* _ENTRIES PROVIDED_
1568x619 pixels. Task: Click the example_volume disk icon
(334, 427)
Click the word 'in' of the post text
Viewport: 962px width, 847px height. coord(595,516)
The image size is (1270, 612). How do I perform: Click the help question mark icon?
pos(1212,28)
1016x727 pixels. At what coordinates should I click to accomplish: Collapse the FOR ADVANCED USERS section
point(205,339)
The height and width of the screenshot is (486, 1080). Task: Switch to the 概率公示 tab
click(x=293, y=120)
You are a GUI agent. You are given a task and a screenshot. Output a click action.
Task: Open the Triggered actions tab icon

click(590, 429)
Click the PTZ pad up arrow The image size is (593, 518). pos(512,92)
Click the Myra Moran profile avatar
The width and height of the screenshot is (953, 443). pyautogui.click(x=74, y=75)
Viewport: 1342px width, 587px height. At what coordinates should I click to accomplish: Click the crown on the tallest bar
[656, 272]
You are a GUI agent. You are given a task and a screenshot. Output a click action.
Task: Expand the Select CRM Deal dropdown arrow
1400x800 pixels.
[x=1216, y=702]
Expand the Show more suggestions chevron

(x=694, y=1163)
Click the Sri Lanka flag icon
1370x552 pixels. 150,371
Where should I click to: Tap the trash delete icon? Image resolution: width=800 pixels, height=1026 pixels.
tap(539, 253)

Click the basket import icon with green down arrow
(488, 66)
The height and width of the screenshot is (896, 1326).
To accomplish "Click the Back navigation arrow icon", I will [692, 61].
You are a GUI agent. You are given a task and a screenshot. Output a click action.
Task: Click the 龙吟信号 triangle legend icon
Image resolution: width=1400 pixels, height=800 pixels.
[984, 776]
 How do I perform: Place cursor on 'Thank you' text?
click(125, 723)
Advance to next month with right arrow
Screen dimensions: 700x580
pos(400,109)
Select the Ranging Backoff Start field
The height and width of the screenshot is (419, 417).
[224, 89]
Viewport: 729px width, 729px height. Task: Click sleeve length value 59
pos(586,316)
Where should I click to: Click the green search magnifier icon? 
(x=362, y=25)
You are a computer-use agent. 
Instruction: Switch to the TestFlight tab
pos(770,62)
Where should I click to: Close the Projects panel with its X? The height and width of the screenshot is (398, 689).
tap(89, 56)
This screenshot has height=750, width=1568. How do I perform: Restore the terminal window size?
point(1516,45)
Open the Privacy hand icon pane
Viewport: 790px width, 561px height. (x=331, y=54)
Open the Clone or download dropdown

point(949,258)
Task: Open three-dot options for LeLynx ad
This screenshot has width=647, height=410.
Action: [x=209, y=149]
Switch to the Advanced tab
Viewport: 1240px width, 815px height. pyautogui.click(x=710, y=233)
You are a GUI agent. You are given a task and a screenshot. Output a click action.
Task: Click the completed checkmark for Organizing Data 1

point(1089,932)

* _TASK_
Output only the lines running from the line with "Where should I click to: Tap" through the final line of the data, inclusive.

* _RESPONSE TO THIS TASK_
Where should I click to: Tap the trash delete icon? Image resolution: width=800 pixels, height=1026 pixels.
tap(539, 253)

Click the basket import icon with green down arrow
(488, 66)
The height and width of the screenshot is (896, 1326).
To accomplish "Click the Back navigation arrow icon", I will [692, 61].
You are a GUI agent. You are given a task and a screenshot. Output a click action.
Task: Click the 龙吟信号 triangle legend icon
Image resolution: width=1400 pixels, height=800 pixels.
[984, 776]
 How do I perform: Place cursor on 'Thank you' text?
click(125, 723)
Advance to next month with right arrow
Screen dimensions: 700x580
pos(400,109)
Select the Ranging Backoff Start field
The height and width of the screenshot is (419, 417).
[224, 89]
Viewport: 729px width, 729px height. Task: Click sleeve length value 59
pos(586,316)
Where should I click to: Click the green search magnifier icon? 
(x=362, y=25)
You are a computer-use agent. 
Instruction: Switch to the TestFlight tab
pos(770,62)
Where should I click to: Close the Projects panel with its X? The height and width of the screenshot is (398, 689).
tap(89, 56)
This screenshot has height=750, width=1568. How do I perform: Restore the terminal window size?
point(1516,45)
Open the Privacy hand icon pane
Viewport: 790px width, 561px height. (x=331, y=54)
Open the Clone or download dropdown

point(949,258)
Task: Open three-dot options for LeLynx ad
This screenshot has width=647, height=410.
Action: [x=209, y=149]
Switch to the Advanced tab
Viewport: 1240px width, 815px height. pyautogui.click(x=710, y=233)
You are a GUI agent. You are given a task and a screenshot. Output a click action.
Task: Click the completed checkmark for Organizing Data 1

point(1089,932)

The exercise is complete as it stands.